Now Hanine, 21, will share the spotlight with classmates and alumni as part of FIU’s Alternative Theatre Summer Festival, which kicks off Wednesday.

Three productions by FIU students and alumni will be presented at the DM 150 Studio Theatre at the main campus, 10910 SW 17th St., Thursday through Saturday at 8 p.m. and Sunday at 5 p.m.

Tickets are $10 general admission, and the festival runs until July 25.

“I love performing, so any opportunity I get to be on stage is a blessing,” Hanine said.

A fine arts performance major, Hanine will be playing the role of Angie in Caryl Churchill’s Top Girls, directed by Shani Bernard.

Top Girls is set in the 1980s and revolves around Marlene, an independent career woman celebrating a big promotion. She meets various women from history as she explores the price she has paid for success.

Also part of the festival is A Bicycle Country by Pulitzer Prize-winning playwright and former Miamian Nilo Cruz. That play takes a look at the lives of three Cuban exiles inextricably linked by their dream of finding freedom and peace. The third play, Prodigal: The Execution of William Spencer, is a piece that describes the final day of a prisoner on Death Row.

FIU theater professors Phillip Church and Marina Pareja created the festival in an effort to bring Miami’s cultural diversity to the stage and to encourage students to experiment.

“ATSF encourages our students to take risks and not to play safe. Try things. Explore. Fail,” Church wrote in an e-mail. “Learn from mistakes instead of pursuing the perfect production.”

Church believes each play is a lesson learned.

“We need to do plays that are constantly challenging the students in all areas of theater production,” he said.

Actors auditioned at the beginning of the summer for the program that is open to all FIU students regardless of major. Alumni also participate, and faculty work on a volunteer basis.

“It is a great learning experience for our ongoing students to work with those who are now in the profession,” Church said. “And it helps sustain a connection with FIU alumni, something that as a young university we are in constant need of maintaining.”

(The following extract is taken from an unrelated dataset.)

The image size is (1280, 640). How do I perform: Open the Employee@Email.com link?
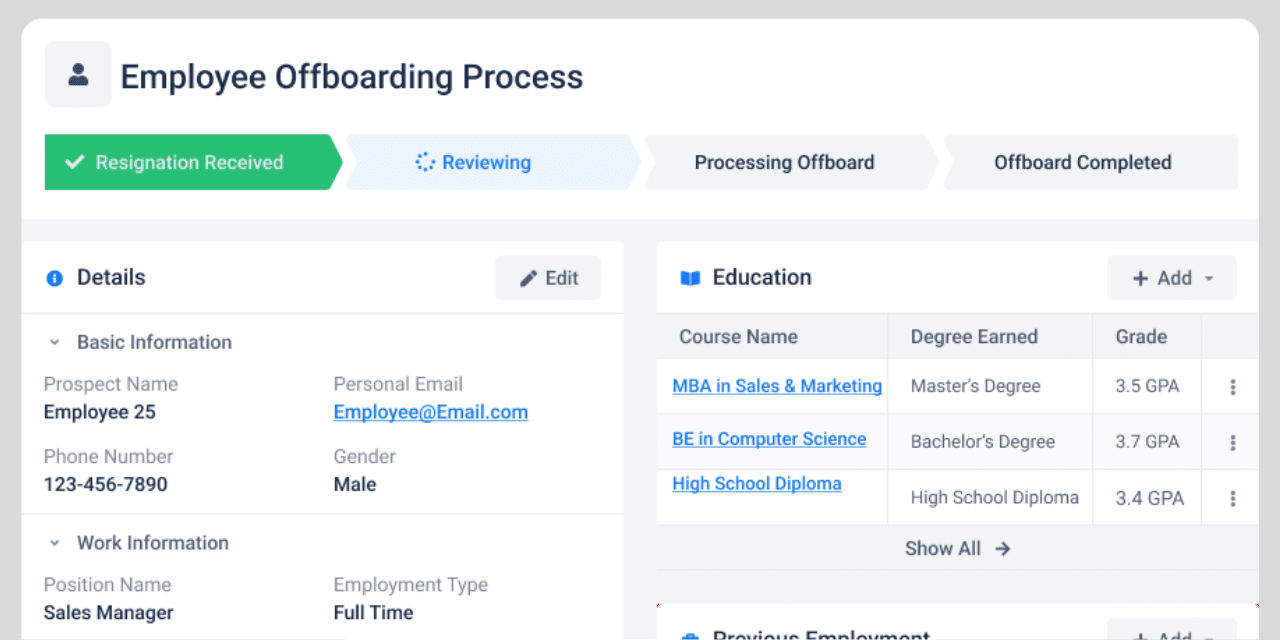(x=431, y=412)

The author of Prodigal: The Execution of William Spencer is FIU alumnus Edward G. Excaliber. The play, which features a cast of six, is Excaliber’s first full production at his alma mater. He is grateful for the exposure.

“The fact that it is happening so early in my career is helping me learn to stay humble and to admire my colleagues, for they are remarkable at what they do,” he wrote in an e-mail.

Aside from delivering entertainment and education, Church said the productions also bring culture to the FIU neighborhood.

“The productions we offer allow the community to have stimulating theater on campus at a time when there is very little in this West Miami region,” he wrote.